The charges stem from the investigation by the FBI and the Department of Homeland Security into Silk Road, a website that offered a “darknet” for drug dealing, and the online marketplace Silk Road II.
The FBI has said that Ulbrithsts activity was associated with illegal online sales of drugs and illegal activities related to drug trafficking.
The indictment against Ulbriths alleged operators of Silk Road and Silk RoadII, including Ross Ulbrecht, alleges that Ulbrechts activity led to the murders of a U.S. military analyst in a U-turn, and that he also aided a Chinese criminal gang in their operations.
The indictment charges that UlBrecht and Ulbreches associates “facilitated the unlawful and malicious conduct that led to, and continues to threaten, the life and safety of a United States citizen.”
The alleged activities of Ulbrichets alleged associates are said to include:The alleged Silk-Road2.00 operator is charged with violating the Computer Crimes Act by providing materials support to another person who knowingly and intentionally:Provides material support or assistance in furtherance of a criminal offense; orFacilitates the unlawful or malicious conduct which led to or continues to threatening the life or safety of any person.
According to a press release from the Department, the indictment is related to an investigation into the alleged activities by Ross Ulbicht, aka “Dread Pirate Roberts.”
The FBI and DHS have been conducting their investigation since 2016, when the agency began conducting its investigation of SilkRoad 2.00.
In the press release, the FBI said that “it has learned that Dread Pirate Roberts, alias ‘Dread’ Roberts, and his associates were in the business of operating a darknet marketplace on the Tor network.
According to an indictment, Dread Pirate and his associate(s) facilitated the unlawful activities that led and continue to threaten the life of a member of the United States military.”
The indictment alleges that Dread was in the “business of providing support to other individuals in the United Kingdom who used the Tor hidden services network to conduct criminal activity.”
According to the indictment, the investigation began in January 2017 when the Department learned of an anonymous tip about Dread Pirate’s conduct and that the tipster had information that could provide information that led the FBI to Dread and his alleged associates.
The tipster was a British citizen, according to the press statement.
The Department of State said in a press statement on February 19, 2018 that “Dire Pirate Roberts and his associated entities, as well as Dread Pirate Bay, facilitated the illegal online sale of drugs, which resulted in the death of an American military analyst and the kidnapping of a British national.”

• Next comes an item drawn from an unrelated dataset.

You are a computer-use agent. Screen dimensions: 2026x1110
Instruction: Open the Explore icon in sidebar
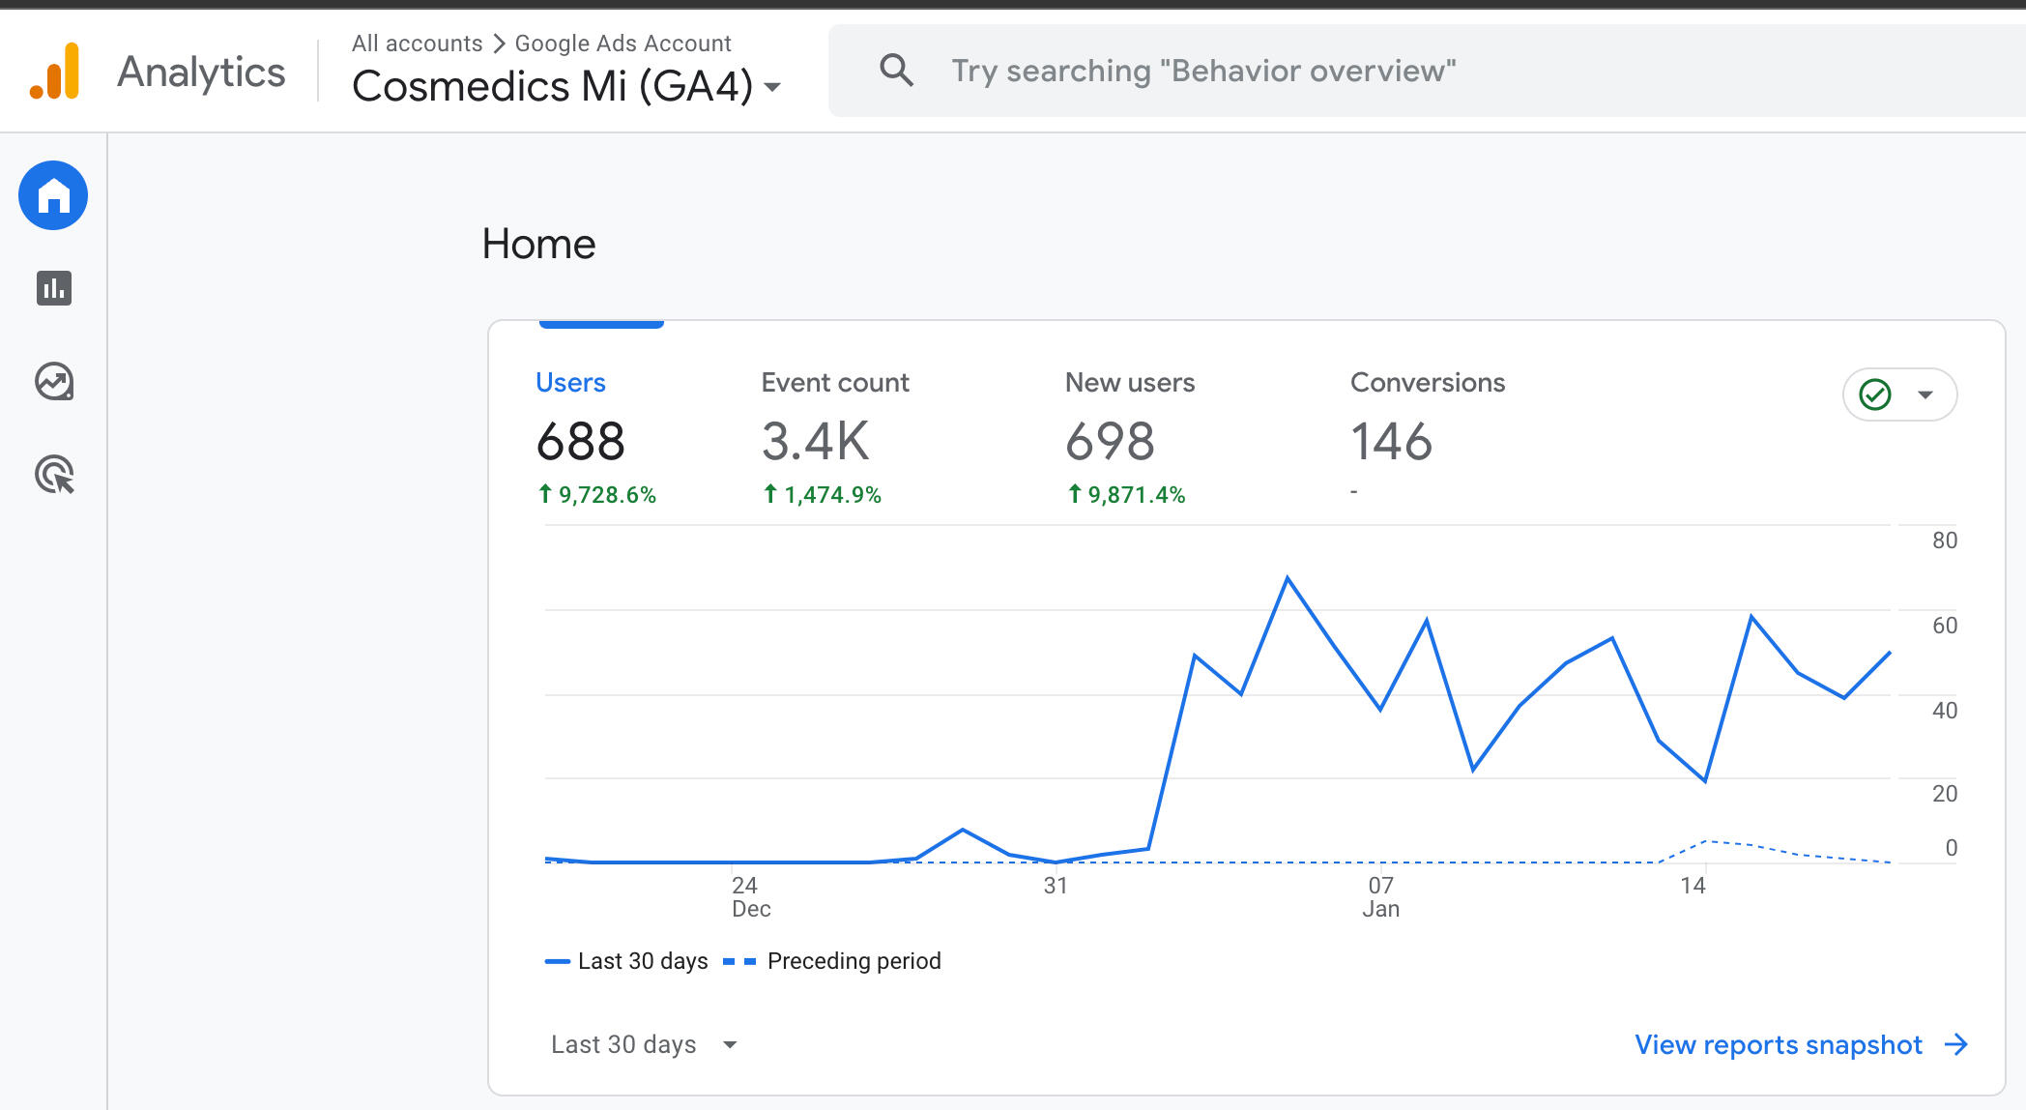[x=54, y=382]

Dread, along with the Dread Pirate Busters and their alleged associates, are charged with the murder and hostage taking of US citizen Christopher Cantwell, an Army intelligence analyst who was kidnapped in January 2018 and died at the hands of the group.
Cantwell was kidnapped while traveling from Washington, D.C., to his home in London, England.
In a press conference on January 21, 2018 before his body was returned to his family, Cantwell was quoted as saying, “We need to be talking about the cybercrime and online crime that’s going on now.
It’s an epidemic.”
The Department’s press release says that the FBI “found evidence of Dread Pirate operations” including a “laptop computer with a laptop containing evidence of drug trafficking, as evidenced by a thumb drive with more than 250,000 files.”
The press release goes on to say that “despite this investigation, Dread and the other defendants remain free to conduct cybercrime activity in the U.K.”
The indictment also charges that Dread “faciliat[ed] the unlawful sale of more than 1,000 pounds ($1,946.90) of cannabis, a felony offense,” which is a felony charge that carries a maximum sentence of life in prison.
The press statement adds that “although the charges were brought by the U of S [Department of Justice], the government will continue to pursue the prosecution of individuals and organizations that pose a significant threat to the security and safety.”